It is Monday morning. You are waking in order to go to work, yet you don’t really want to. You are just not motivated. Your boss is a pain. He/she is not “motivating” enough. The work is interesting enough, but having to face another day in that 8 to 5 drudgery with that “suck the life out of you” boss is almost more than you can face. How do you get yourself motivated to go to work, let alone perform your best work? Hate to tell you Bunky but it is all up to you!
If you are studying for your PHR/SPHR, or have recently, you know that two theories of motivation that are featured in the learning material are those of Maslow and Herzberg. Maslow’s Hierarchy of Needs talks about levels of motivation, with the lower levels being external factors that supposedly provide motivation. With his upper levels however he argues that motivation is intrinsic, that is internal to the individual and driven only by the individual’s wants and perceptions. Maslow called it “self-actualization.” Herzberg has a similar consideration saying that true motivation cannot come from the outside it has to be internally driven.
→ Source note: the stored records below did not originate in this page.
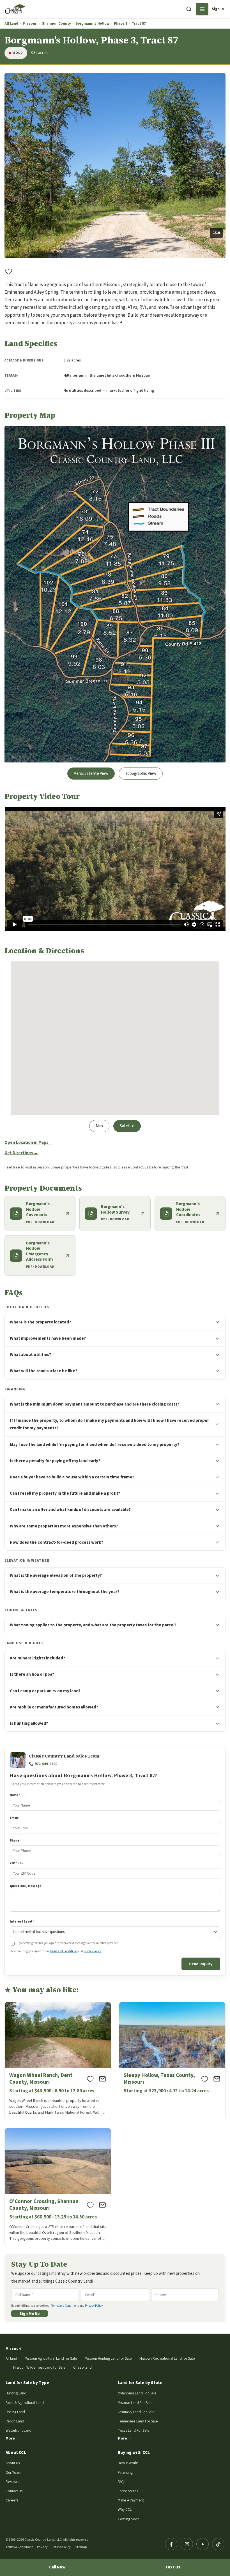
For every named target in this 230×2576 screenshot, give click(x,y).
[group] (115, 165)
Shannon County (56, 23)
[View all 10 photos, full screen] (115, 165)
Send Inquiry (201, 1964)
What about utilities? (30, 1354)
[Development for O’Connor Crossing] (58, 2187)
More (10, 2438)
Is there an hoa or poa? (32, 1674)
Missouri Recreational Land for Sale (167, 2358)
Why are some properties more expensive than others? (64, 1526)
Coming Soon (128, 2519)
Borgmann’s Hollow (92, 23)
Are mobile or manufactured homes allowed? (54, 1707)
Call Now (57, 2567)
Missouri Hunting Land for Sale (108, 2358)
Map (99, 1126)
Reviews (12, 2481)
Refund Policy (61, 2547)
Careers (12, 2500)
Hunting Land (16, 2393)
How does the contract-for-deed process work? (56, 1542)
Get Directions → (21, 1153)
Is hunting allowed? (29, 1723)
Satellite (127, 1126)
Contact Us (14, 2491)
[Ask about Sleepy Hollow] (217, 2079)
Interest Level (22, 1921)
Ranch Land (15, 2421)
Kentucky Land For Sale (136, 2412)
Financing (125, 2472)
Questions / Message (25, 1886)
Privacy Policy (92, 1951)
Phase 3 (120, 23)
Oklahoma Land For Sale (137, 2393)
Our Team (13, 2472)
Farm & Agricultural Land (25, 2402)
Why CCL (125, 2509)
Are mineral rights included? (37, 1658)
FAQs (121, 2481)
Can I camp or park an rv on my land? (45, 1691)
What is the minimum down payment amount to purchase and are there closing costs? (94, 1404)
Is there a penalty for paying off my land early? (55, 1461)
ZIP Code (16, 1863)
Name (15, 1795)
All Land (11, 23)
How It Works (128, 2463)
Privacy (42, 2547)
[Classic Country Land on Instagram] (187, 2544)
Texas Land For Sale (134, 2430)
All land (11, 2358)
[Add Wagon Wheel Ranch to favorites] (90, 2079)
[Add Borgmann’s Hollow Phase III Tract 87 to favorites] (9, 271)
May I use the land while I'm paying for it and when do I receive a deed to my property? (94, 1444)
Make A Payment (131, 2500)
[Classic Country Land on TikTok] (218, 2544)
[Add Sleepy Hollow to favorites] (205, 2079)
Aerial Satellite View (91, 773)
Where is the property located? (40, 1322)
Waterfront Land (18, 2430)
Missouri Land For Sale (135, 2402)
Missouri (30, 23)
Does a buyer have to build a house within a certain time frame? (72, 1477)
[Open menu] (202, 9)
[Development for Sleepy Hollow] (172, 2061)
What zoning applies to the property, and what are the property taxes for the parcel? (93, 1625)
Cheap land (82, 2367)
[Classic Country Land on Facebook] (171, 2544)
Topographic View (140, 773)
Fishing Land (15, 2412)
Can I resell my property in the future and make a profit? (65, 1493)
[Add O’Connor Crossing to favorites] (90, 2205)
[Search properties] (189, 9)
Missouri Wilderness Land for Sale (39, 2367)
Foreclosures (128, 2491)
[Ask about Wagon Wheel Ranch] (102, 2079)
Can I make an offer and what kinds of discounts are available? (70, 1509)
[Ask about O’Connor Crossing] (102, 2205)
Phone (16, 1840)
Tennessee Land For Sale (138, 2421)
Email (15, 1818)
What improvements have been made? (48, 1338)
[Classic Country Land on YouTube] (202, 2544)
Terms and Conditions (63, 1951)
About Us (13, 2463)
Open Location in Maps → (28, 1143)
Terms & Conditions (19, 2547)
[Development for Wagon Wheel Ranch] (58, 2061)
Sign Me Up (29, 2314)
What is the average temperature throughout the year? (64, 1592)
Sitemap (81, 2547)
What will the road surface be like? (43, 1371)
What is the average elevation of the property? (56, 1575)
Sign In (218, 9)
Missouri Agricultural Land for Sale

My beliefs about motivation run along those lines. If I were to side with either of those two theories I would probably go with Herzberg. I can do things that may or may not provide a good environment for you motivating yourself. Money, accolades, time off are all external factors that may or may not work for you. I can cause you to be demotivated or unmotivated but your motivation is internal. So how do you motivate yourself?
Writer Julie Mosow, writing in HBR online, says that you have to know what makes you tick. She suggests that you ask yourself “When was the last time you felt a sense of meaning and purpose at work? What were the conditions that allowed those feelings to flourish?” She quotes research from The Progress Principle, where Teresa Amabile and Steven Kramer “stress that motivation stems from three things: love of the work itself, the desire to receive recognition, and a sense that our work matters and connects us to others.”
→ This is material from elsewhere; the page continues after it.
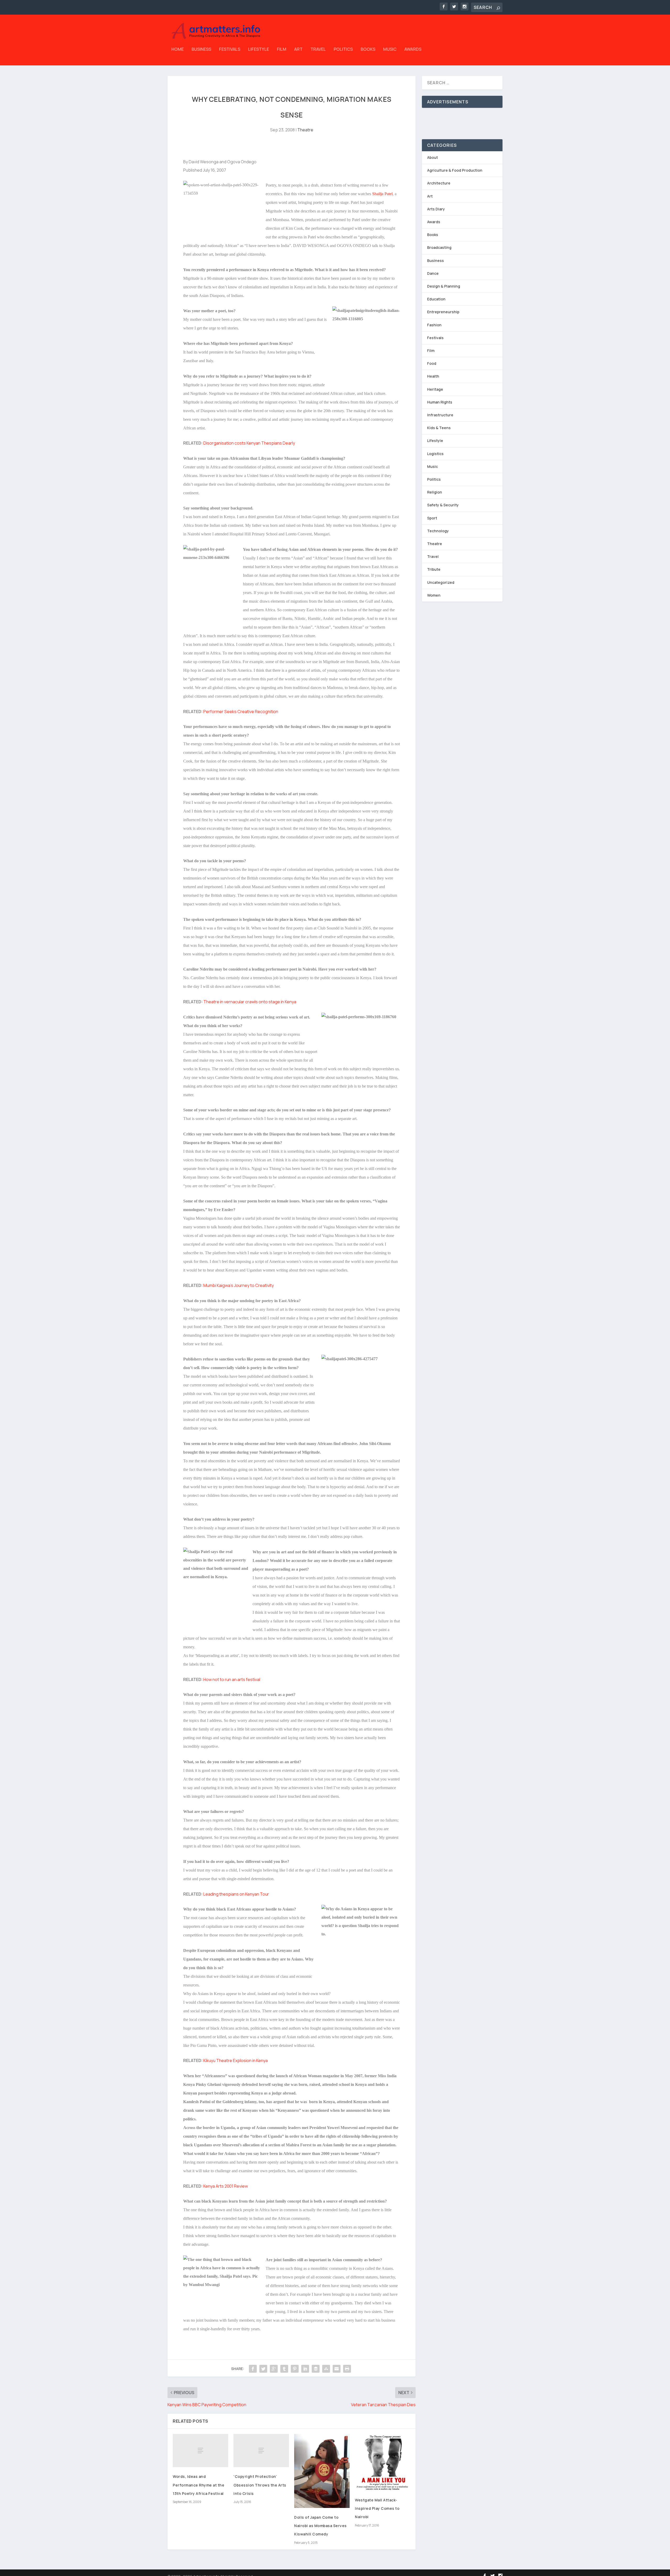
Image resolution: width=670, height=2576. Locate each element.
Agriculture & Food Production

Mosow, reviewing several sources, came up with a list that she feels will help you motivate yourself. These are:
- Set your own goals. Make an individual career plan that charts out what you need to do to accomplish what you want to accomplish. She says “While some of these goals may be directly related to your current role, others may be geared toward learning and exploring areas of interest outside your job description.” You have to be realistic. Remember the acronym SMART for your goal setting. But getting up in the morning to accomplish something you want to do is a lot more motivating that getting up to accomplish only something you are told to do.
- One of the experts Mosow quoted suggested using “if-then” planning. This helps you anticipate obstacles and come up with a plan for dealing with them.
- Evaluate your performance by seeking feedback. There is no need to wait for some asinine year-end review. Ask for feedback, from your boss, from your peers. Get an opinion from someone who can be honest and candid and trustworthy. Hmm… that may not always be your boss.
- Expand your network. This means both your internal and external network. Look for someone to admire and learn from. Social media can be a big help here. Also professional organizations. Use your lunch time wisely by getting out to meet someone.
- Focus on learning. Mosow says “By shifting the focus of your work from performing perfectly to consistently learning and improving, you create the conditions for both heightened motivation and success.” The research shows “that this change in mindset reliably results in better performance. When it comes to achievement, attitude and persistence are often more important than innate abilities.”
It is up to you
Those of you who wait around for someone else to motivate you are doomed for failure. Motivation is all on you. If you are having a hard time getting up for work then change your condition. Or shut and sit back down.